Students Staff

Understanding employability

The term ‘employability’ has been around for over 100 years, and, as you might expect, has a number of definitions.


Perhaps the most well regarded definition in the UK HE sector is from the Higher Education Academy: “a set of skills, knowledge and personal attributes that make an individual more likely to secure and be successful in their chosen occupation(s) to the benefit of themselves, the workforce, the community and the economy.”

One of the important aspects of employability, though, is that being employable doesn’t guarantee success, but arguably does make it more likely.

Success factors

What factors make a student more likely to be successful in the labour market? Fugate et al (2004) investigated three:

  • career identity
  • personal adaptability
  • social and human capital

Blasko et al (2002) identified a range of inputs that were associated with successful graduate employment outcome, including:

  • work experience
  • extra-curricular activities
  • overseas experiences
  • early job search
  • understanding job search techniques

Our Employability Strategy aims to address all of these factors.

Perhaps the most comprehensive characterisation of employability is the CareerEDGE model developed by Dacre and Sewell (2007). Drawing on a wide range of research, they conclude that employability is affected by nine distinct factors:

  • career development learning
  • work and life experience
  • degree knowledge
  • generic skills
  • emotional intelligence
  • reflection and evaluation
  • self-efficacy
  • self-confidence
  • self-esteem

So, employability is much more than a set of ‘transferable skills’ and knowing how to write a good CV!

Employability coincides with a range of desirable characteristics and capabilities that arguably any student should acquire as they mature intellectually and socially. In becoming employable, students also become more able to take control of their lives, gain a sense of direction and are better equipped to enter the wider community as confident individuals.

Many activities that promote employability such as work placements, peer assessment, group projects, case studies and problem based learning also help enrich subject learning.

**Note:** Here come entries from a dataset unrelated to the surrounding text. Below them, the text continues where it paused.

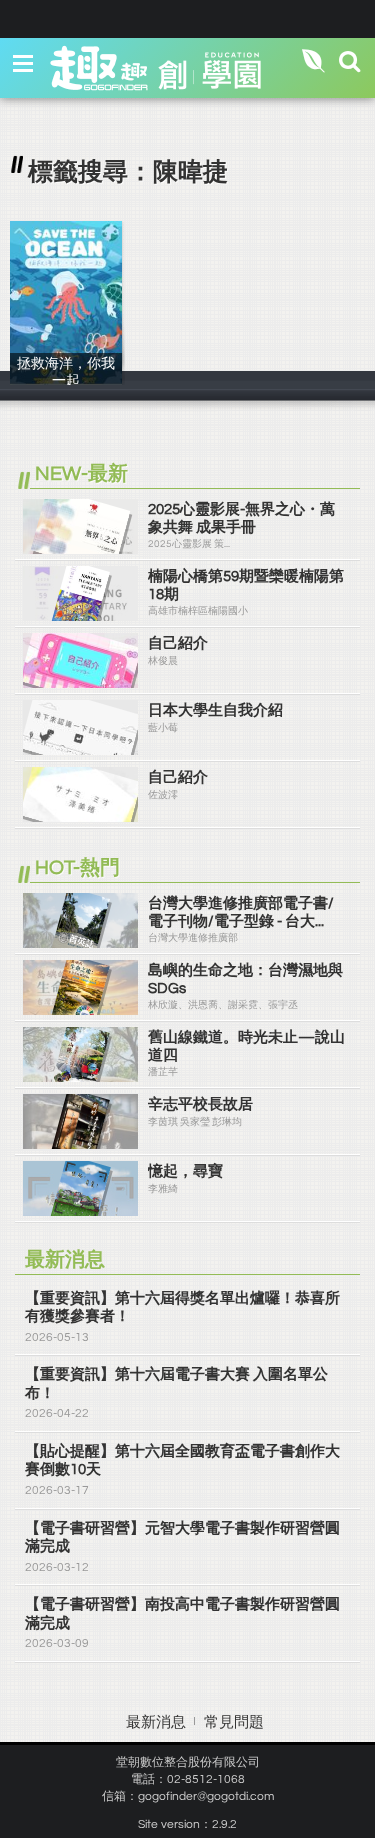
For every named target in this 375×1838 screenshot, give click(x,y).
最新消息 (156, 1722)
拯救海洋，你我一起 (66, 379)
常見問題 (234, 1722)
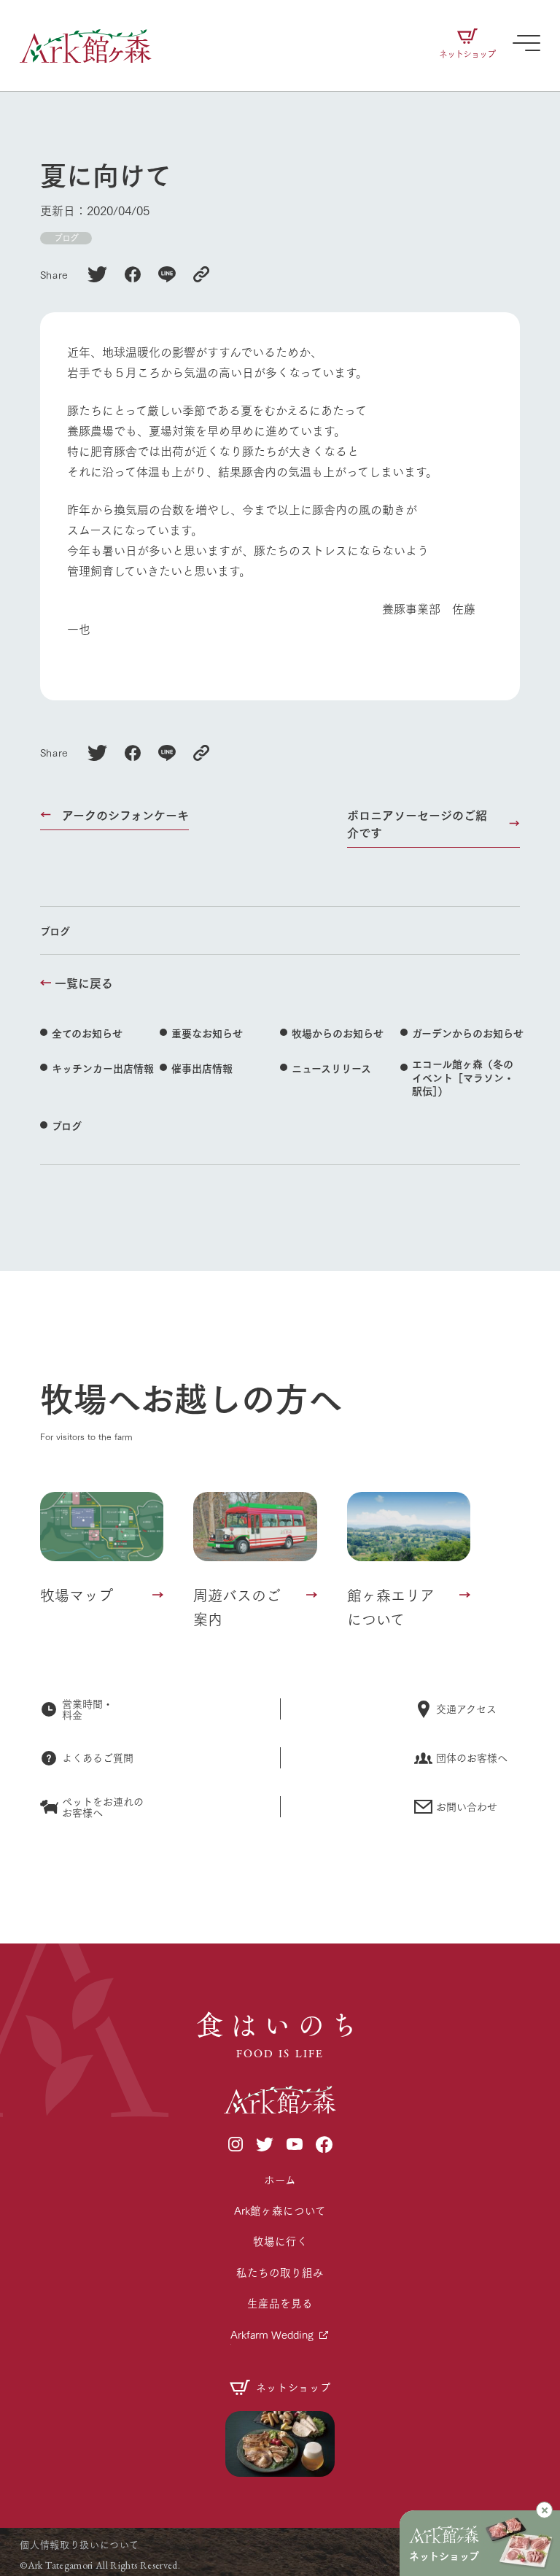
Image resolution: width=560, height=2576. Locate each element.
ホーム (280, 2179)
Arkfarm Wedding (272, 2334)
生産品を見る (280, 2302)
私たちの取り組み (280, 2272)
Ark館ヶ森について (280, 2210)
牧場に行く (280, 2240)
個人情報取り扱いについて (79, 2544)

Using challenges and issues drawn from the world of work often helps bring disciplines alive and enhances student engagement in their academic work.

As well as wanting our graduates to be successful in their future careers, contribute positively to the world and make full use of their Essex education, our employability statistics are used by many as an indicator of how successful we are as an institution. For example, most newspaper league tables (which prospective students and their parents pay attention to) are formed, in part, by our employability statistics.